DERRY TOWNSHIP, DAUPHIN COUNTY, Pa. (WHTM) — Pennsylvania State Police are offering a closer look at the technology the agency used in the massive manhunt for escaped inmate
Danelo Cavalcante.

It is called FLIR — Forward Looking Infrared — technology, and police said it is not only game-changing but can be life-saving too.

The FLIR system works through a camera and sensors that sit just below the cockpit of a helicopter.

“This camera will be able to search a wide area fairly quickly and it detects heat,” PSP helicopter pilot Sgt. Brian Kunes said.

Kunes said this technology is vital in a search. Most recently, PSP used it in the manhunt for Danelo Cavalcante in Chester County.
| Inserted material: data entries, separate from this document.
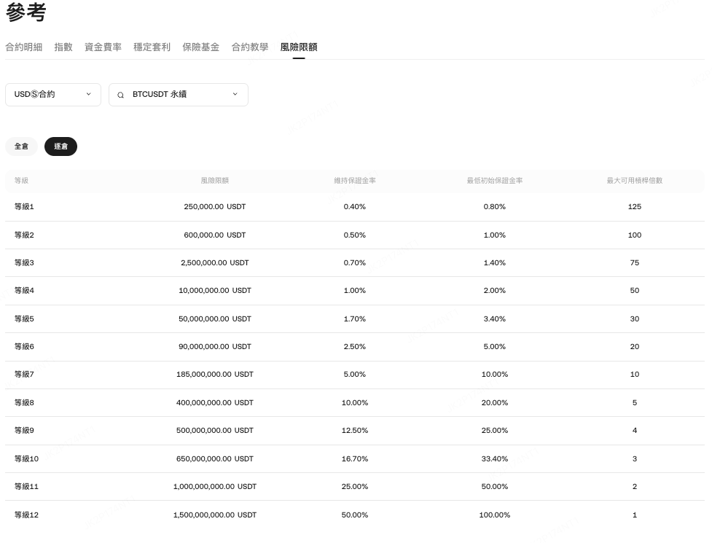Open the 穩定套利 tab

point(152,47)
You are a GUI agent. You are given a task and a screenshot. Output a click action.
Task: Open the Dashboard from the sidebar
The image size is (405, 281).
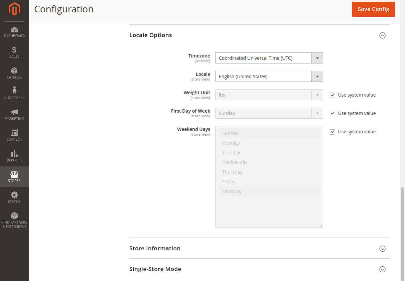point(14,32)
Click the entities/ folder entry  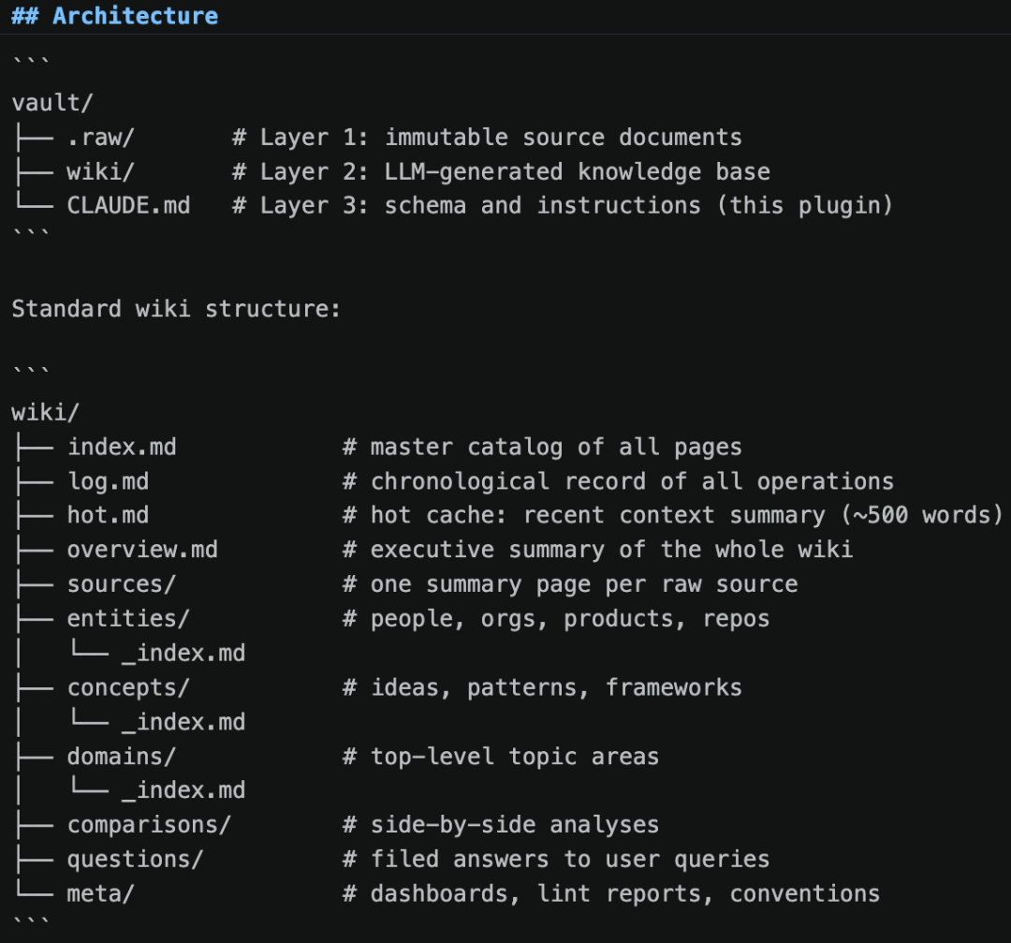[x=128, y=619]
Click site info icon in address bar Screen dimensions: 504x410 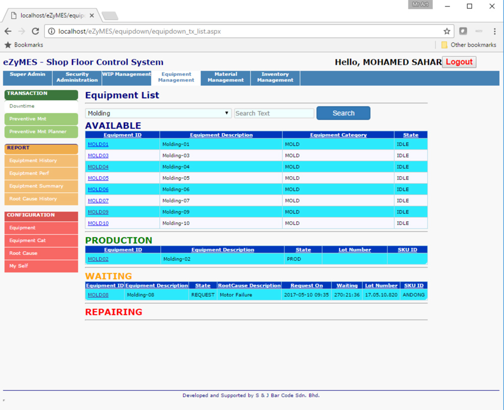pyautogui.click(x=51, y=31)
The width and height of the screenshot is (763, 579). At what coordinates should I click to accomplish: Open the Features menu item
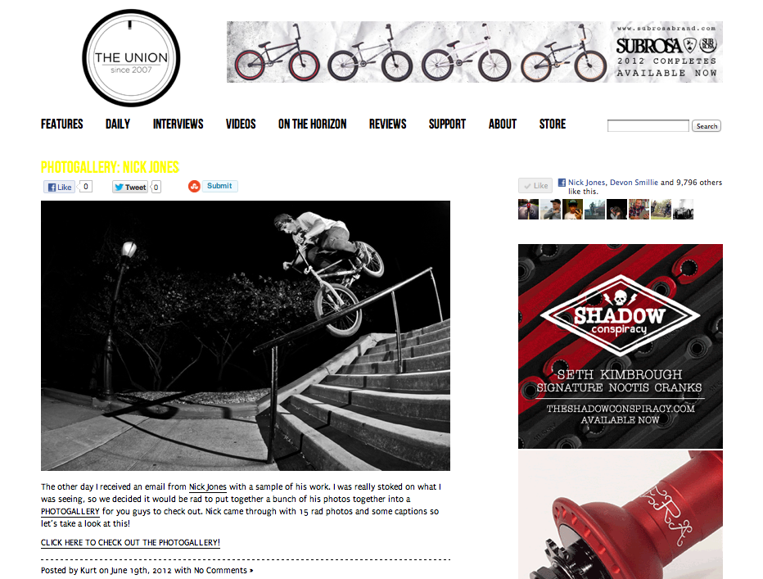click(61, 124)
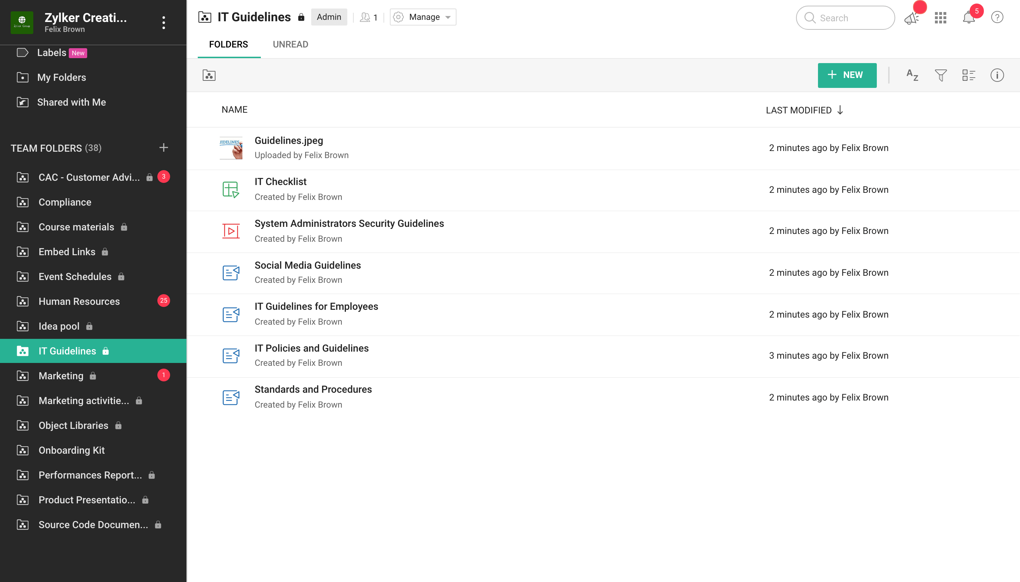Open three-dot menu beside Zylker Creative

[163, 23]
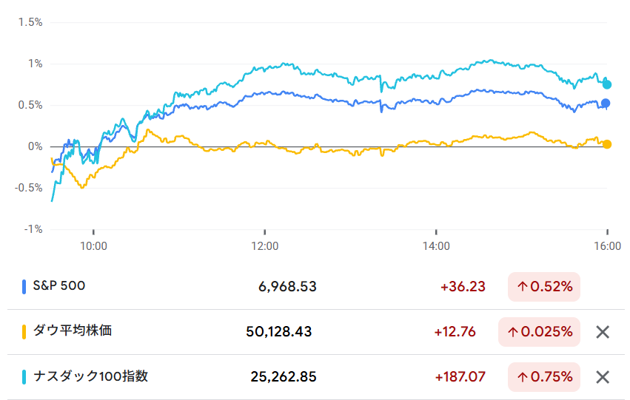The width and height of the screenshot is (630, 400).
Task: Remove ダウ平均株価 from the comparison
Action: [603, 332]
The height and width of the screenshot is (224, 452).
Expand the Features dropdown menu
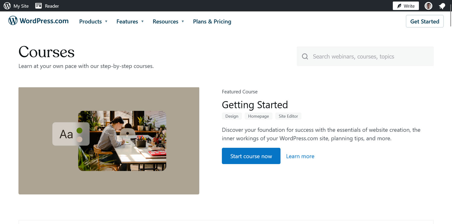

“The imagery is spit out in high definition, so it’s pretty easy to tell with what you’re looking at,” Kunes said, explaining that it makes it easy to tell the difference “between the human and something else that’s glowing.”

Pilot Corporal James Erme was also heavily involved in the search.

“I was there from almost day one,” he said.

Erme was flying the night before Cavalcante was caught, possibly spotting the man on the camera.

“There was something we saw, radioed it in,” Erme said.

Kunes said what they saw and believed was Cavalcante was eventually chased off that night, but it did help locate him.

Erme said the heat-sensing technology makes things easier for troopers on the ground, especially in a tough area to search.

“To have ground troopers or units go through those areas would have taken a very long time based on the terrain, the density of the trees, just the terrain itself. We were able to help them and cut that workload down for them,” he said.

Kunes said this is not the only technology they used. He and Erme used a speaker system on the helicopter to play a message from Cavalcante’s mother.

“She’s speaking Portuguese and asked if he would come out of the woods and basically give up,” Kunes said. “He did indeed hear that and actually considered coming out of the woods.”

All of this technology is used not just in manhunts, but for other search efforts, like for hunters who get lost or people dealing with a mental illness. Kunes said the high-tech equipment is what helps them do their job.

“It would make it more challenging if we didn’t have that equipment, substantially more challenging,” he said.

There are some challenges with this technology. The helicopters require frequent maintenance, and pilots are limited to a certain number of hours in the air per day. Weather can also be a factor. Still, police say it is nothing compared to the benefits.